Traçabilité des minérais - Focus sur l'exemple de l'upstream chinois
Publié par Denica Tacheva le | Mis à jour le
Entre l'opacité commerciale et la complexité logistique, la traçabilité des matières premières s'annonce comme le talon d'Achille des supply chains devant composer avec les filières minières.
Acheteurs, industriels, régulateurs... tous s'accordent à dire que la traçabilité des minerais n'est plus facultative. Alexandra Hegarty, de l'Agence internationale de l'énergie introduit à l'occasion d'une conférence de l'OCDE qui s'est tenue le 6 mai dernier à Paris : " La traçabilité, c'est la capacité à transmettre de l'information à travers les chaînes d'approvisionnement."

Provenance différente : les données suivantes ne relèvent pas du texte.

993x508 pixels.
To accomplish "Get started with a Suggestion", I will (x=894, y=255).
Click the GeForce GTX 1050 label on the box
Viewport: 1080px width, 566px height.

Transmettre l'information suppose qu'on la possède. Or, dans le secteur des minéraux, les négociants opèrent avec un mix de minerais issu de sources multiples, parfois incompatibles avec les exigences de durabilité et de traçabilité. " Une chaîne ne peut être sécurisée que si elle n'est aussi résiliente et responsable ", dit encore Alexandra Hegarty, en s'appuyant sur un rapport publié fin 2023 par l'AIE. Et pour être responsable, encore faut-il pouvoir remonter la piste.
Certaines données, sur l'origine, la propriété ou encore le cheminement des minerais sont considérées comme un minimum requis. D'autres, plus sensibles, relèvent de l'environnement, de la gouvernance ou des conditions sociales d'extraction. Mais toutes posent une question de confiance : " Les données doivent être concrètes, fiables et vérifiables ", insiste l'experte. Les incitations réglementaires existent. Entre le passeport numérique bientôt obligatoire et les conditions d'accès au marché indexées à une grille de niveaux de traçabilité, les entreprises ont tout intérêt à se plier au jeu. Reste à savoir s'ils en ont réellement les moyens.
L'exemple de la Chine sur l'upstream
" Le plus grand défi aujourd'hui vient du secteur upstream (secteur pétrolier amont, NDLR.). ", declare Hui Jiang, porte-parole de la Chambre chinoise du commerce des métaux (CCCMC). Autrement dit, tout commence à la mine, là où les données sont les plus lacunaires, voire inexistantes. Et si l'aval de la chaîne (raffinage, transformation, distribution) peut être structuré, la source reste difficile à certifier.
La Chine, premier acteur mondial dans le raffinage de matériaux critiques se pose pourtant en championne de la traçabilité. Dès 2015, en partenariat avec l'OCDE, elle publiait une première série de règles de diligence raisonnable sur les chaînes d'approvisionnement minérales. Révisées en 2020, ces lignes directrices ont été reconnues par la Bourse des métaux de Londres (LME). " C'est une démonstration de notre alignement avec les standards internationaux de durabilité ", affirme Hui Jiang.
Le CCCMC mène aussi l'Initiative responsable des minéraux critiques (RCI), qui a démarré sur le cobalt avant de s'étendre à d'autres matériaux. L'objectif ? Engager l'ensemble des acteurs, de l'extraction jusqu'à la production, dans une logique de coopération et de partage d'information. Une logique qui, selon Hui Jiang, repose sur " la reconnaissance mutuelle " et sur la création d'un dialogue industriel global. Comme le souligne Alexandra Hegarty : " La traçabilité n'est qu'un outil. Elle ne fonctionne que si les conditions adéquates sont réunies ".